Source document →
....................

This is quite lengthy story but I will do my best to condense it.

 

My girlfriend and I broke up about 2 months ago. We had been dating for on and off for over a year. We have been friends for over 3 years. About 6 months prior to going out with me she had just finished a 6 year relationship and at the the start of our reltionship things were tough for me as she was still not completely over him. Matters were more complicated by the fact that my brother and her had had a one night affair (I only knew they had kissed when I entered into the relationship) very soon after she split with her ex.

 

Problems really began when about 3 months (!!) into the relationship my gf finally told me there had been more to the one night affair than i first thought. They had ended up having oral sex and although i felt I could handle this what I found hard to accept was how hurt she still was about it, she felt she had been used by my brother and on the face of things it did seem quite bad.

 

I decided the best way to solve this was to confront my brother and try and resolve this completely for all our sakes. Unfortunatley my brother had not thought he had done anything wrong and so we had a huge argument and fell out. At the same time I contracted a prostate infection that meant I was put on antibiotics (which I have now found cause me depression). I should also mention at this time my Dad was displaying short term memory loss problems, my Mum had cancer, I had moved house and started a new job recently.

....................

Available data →
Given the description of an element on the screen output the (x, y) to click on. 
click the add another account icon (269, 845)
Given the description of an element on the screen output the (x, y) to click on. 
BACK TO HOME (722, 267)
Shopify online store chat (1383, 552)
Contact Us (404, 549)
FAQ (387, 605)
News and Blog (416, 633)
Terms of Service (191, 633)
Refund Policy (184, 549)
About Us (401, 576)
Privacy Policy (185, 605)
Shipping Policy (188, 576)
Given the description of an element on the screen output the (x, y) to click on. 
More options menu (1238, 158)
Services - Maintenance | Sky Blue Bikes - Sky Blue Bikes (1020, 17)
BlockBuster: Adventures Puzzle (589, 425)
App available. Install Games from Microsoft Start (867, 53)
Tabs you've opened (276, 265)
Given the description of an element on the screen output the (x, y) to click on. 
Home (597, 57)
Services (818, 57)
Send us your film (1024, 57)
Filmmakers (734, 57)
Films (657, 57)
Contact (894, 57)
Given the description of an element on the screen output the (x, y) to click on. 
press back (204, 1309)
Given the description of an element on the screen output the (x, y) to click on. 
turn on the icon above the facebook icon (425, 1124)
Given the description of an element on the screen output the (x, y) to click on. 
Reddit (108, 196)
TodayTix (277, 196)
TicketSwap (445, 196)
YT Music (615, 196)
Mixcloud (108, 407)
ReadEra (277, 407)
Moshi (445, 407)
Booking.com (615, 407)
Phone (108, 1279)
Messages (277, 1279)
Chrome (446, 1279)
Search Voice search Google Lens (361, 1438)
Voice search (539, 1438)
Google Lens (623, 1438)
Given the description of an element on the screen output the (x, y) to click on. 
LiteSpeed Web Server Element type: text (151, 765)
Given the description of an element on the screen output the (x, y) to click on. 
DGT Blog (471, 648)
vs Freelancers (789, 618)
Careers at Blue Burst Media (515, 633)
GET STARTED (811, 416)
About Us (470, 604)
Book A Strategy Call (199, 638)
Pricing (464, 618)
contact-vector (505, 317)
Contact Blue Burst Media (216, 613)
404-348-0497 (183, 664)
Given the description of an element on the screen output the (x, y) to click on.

....................

What you will do →
[1] In the relationship story, reproduce everything from "My girlfriend and" down to "with her ex.", swapping "girlfriend" for "partner".
[2] According to the relationship story, how long had the writer and the girlfriend been friends?
The records are not required for the work requested.

Responses per task →
[1]
My partner and I broke up about 2 months ago. We had been dating for on and off for over a year. We have been friends for over 3 years. About 6 months prior to going out with me she had just finished a 6 year relationship and at the the start of our reltionship things were tough for me as she was still not completely over him. Matters were more complicated by the fact that my brother and her had had a one night affair (I only knew they had kissed when I entered into the relationship) very soon after she split with her ex.

[2] For over 3 years.